If “close” described the previous two SpaceX drone ship landing attempts, what do we call this?
While the primary objective of delivering the Jason-3 satellite to orbit was a success, many space enthusiasts tuned into the launch to watch the company attempt its first sea landing since the successful ground landing in Cape Canaveral back in December.
All of the Falcon 9’s stages performed nominally, and minutes after Jason-3 separated from the rocket’s second stage, the spacecraft unfolded its solar arrays. Initial telemetry indicates the satellite is in good health, according to JPL.
The much anticipated ‘secondary test objective,’ landing the first stage on an autonomous drone ship about 200 miles off the coast of California, ended as yet another near miss.
According to SpaceX founder, Elon Musk, “Touchdown speed was ok, but a leg lockout didn’t latch, so it tipped over after landing.”
Note: In rocketry, when wishing well before a launch, avoid the phrase “break a leg.”
Musk later quipped “at least the pieces were bigger this time!”

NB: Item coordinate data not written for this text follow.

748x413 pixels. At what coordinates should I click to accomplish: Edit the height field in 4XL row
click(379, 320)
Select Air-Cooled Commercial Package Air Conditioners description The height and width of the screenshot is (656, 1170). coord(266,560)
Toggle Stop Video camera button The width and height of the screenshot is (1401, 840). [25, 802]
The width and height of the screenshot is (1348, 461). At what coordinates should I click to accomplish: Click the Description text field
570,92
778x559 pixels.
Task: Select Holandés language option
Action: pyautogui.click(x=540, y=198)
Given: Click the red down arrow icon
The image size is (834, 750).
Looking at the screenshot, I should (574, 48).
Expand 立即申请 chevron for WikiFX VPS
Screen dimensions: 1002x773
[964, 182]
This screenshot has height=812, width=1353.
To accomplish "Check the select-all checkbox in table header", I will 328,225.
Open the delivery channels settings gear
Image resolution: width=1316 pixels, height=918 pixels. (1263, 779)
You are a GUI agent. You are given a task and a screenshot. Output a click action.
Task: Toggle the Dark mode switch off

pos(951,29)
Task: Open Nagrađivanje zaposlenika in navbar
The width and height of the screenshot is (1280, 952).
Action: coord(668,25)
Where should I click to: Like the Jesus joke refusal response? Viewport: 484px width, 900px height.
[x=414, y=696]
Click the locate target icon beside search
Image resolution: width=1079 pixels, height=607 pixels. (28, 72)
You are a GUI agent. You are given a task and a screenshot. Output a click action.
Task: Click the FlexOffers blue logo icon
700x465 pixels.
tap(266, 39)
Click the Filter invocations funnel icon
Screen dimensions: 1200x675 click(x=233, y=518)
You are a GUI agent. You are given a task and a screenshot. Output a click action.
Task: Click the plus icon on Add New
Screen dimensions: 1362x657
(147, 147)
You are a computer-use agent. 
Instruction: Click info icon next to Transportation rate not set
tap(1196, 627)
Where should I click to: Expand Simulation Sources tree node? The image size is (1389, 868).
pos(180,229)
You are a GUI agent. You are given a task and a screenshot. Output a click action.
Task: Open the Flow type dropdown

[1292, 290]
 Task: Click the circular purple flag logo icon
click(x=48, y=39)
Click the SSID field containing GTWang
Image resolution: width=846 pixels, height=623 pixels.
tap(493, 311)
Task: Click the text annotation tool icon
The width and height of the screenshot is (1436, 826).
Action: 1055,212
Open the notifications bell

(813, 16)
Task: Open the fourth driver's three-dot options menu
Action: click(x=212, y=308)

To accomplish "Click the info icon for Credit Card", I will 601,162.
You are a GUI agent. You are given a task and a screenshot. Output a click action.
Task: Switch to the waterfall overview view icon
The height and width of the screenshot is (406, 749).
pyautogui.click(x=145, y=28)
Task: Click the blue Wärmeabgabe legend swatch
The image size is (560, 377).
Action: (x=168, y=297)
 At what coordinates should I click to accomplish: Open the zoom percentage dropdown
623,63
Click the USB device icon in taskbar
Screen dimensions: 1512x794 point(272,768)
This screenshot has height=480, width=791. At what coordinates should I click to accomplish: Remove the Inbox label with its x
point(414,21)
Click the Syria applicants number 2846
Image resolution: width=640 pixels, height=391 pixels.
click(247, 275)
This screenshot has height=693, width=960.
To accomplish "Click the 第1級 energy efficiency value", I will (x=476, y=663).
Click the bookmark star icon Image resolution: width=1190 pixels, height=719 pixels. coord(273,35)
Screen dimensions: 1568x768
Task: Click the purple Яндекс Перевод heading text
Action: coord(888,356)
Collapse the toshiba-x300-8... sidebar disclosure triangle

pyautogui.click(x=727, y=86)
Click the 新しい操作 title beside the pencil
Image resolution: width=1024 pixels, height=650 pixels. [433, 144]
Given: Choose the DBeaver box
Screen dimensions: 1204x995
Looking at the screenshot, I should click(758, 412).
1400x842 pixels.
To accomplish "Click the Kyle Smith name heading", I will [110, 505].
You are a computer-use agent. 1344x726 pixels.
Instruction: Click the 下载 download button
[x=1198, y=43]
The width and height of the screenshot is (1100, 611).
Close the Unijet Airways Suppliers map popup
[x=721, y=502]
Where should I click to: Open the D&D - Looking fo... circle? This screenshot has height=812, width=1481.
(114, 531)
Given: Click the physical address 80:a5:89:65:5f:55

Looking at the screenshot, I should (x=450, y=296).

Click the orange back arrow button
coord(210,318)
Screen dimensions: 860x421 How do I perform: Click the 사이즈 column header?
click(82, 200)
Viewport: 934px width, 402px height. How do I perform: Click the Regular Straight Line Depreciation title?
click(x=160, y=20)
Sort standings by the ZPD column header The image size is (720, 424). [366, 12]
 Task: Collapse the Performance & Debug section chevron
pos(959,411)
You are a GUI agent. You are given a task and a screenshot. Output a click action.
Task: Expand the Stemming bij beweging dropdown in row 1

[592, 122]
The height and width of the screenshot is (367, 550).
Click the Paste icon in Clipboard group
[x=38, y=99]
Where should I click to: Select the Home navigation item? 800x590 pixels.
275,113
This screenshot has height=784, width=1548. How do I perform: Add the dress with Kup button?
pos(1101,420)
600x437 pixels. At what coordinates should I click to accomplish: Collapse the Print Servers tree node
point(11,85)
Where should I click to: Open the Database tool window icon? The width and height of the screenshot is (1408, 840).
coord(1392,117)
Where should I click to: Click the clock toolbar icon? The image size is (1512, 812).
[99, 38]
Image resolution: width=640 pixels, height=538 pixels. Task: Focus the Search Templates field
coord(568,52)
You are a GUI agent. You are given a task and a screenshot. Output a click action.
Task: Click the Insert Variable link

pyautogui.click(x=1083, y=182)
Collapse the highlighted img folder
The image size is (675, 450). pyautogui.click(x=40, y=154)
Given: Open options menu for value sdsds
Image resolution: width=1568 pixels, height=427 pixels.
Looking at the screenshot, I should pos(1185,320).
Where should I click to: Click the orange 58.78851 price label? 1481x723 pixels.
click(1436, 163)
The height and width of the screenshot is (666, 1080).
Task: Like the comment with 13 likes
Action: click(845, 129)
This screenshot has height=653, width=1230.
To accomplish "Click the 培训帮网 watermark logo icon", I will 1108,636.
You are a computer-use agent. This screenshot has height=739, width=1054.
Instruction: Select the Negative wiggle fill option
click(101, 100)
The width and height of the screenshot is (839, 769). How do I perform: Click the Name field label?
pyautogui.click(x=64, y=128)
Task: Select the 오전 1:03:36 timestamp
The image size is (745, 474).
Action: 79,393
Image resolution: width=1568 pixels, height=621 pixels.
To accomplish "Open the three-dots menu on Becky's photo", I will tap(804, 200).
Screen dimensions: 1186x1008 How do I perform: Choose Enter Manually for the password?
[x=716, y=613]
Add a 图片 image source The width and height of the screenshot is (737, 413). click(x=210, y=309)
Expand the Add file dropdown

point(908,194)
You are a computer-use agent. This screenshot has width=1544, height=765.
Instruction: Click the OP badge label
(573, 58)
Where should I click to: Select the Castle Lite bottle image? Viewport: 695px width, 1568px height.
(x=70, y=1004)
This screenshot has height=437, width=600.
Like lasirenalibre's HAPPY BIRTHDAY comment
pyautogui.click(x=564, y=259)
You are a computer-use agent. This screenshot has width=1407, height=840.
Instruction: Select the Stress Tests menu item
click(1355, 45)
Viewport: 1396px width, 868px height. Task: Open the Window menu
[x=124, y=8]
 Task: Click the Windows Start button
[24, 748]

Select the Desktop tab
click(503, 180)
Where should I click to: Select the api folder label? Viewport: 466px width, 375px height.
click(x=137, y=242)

Perfecting sea landings remains important because until stationary ocean landing sites can be constructed, SpaceX needs its drone ship fleet to land rockets from higher-energy launches.
Read More: Drone Ship Landing Mechanics
With the technology being tuned after each successive launch, space enthusiasts can expect to see SpaceX achieve the feat soon.
Elon Musk, for one, is optimistic about improving landing success rates.
In other SpaceX news, the company successfully test fired the booster stage from its historic landing in Cape Canaveral last month. The test went well, with only one of nine Merlin engines showing thrust fluctuations.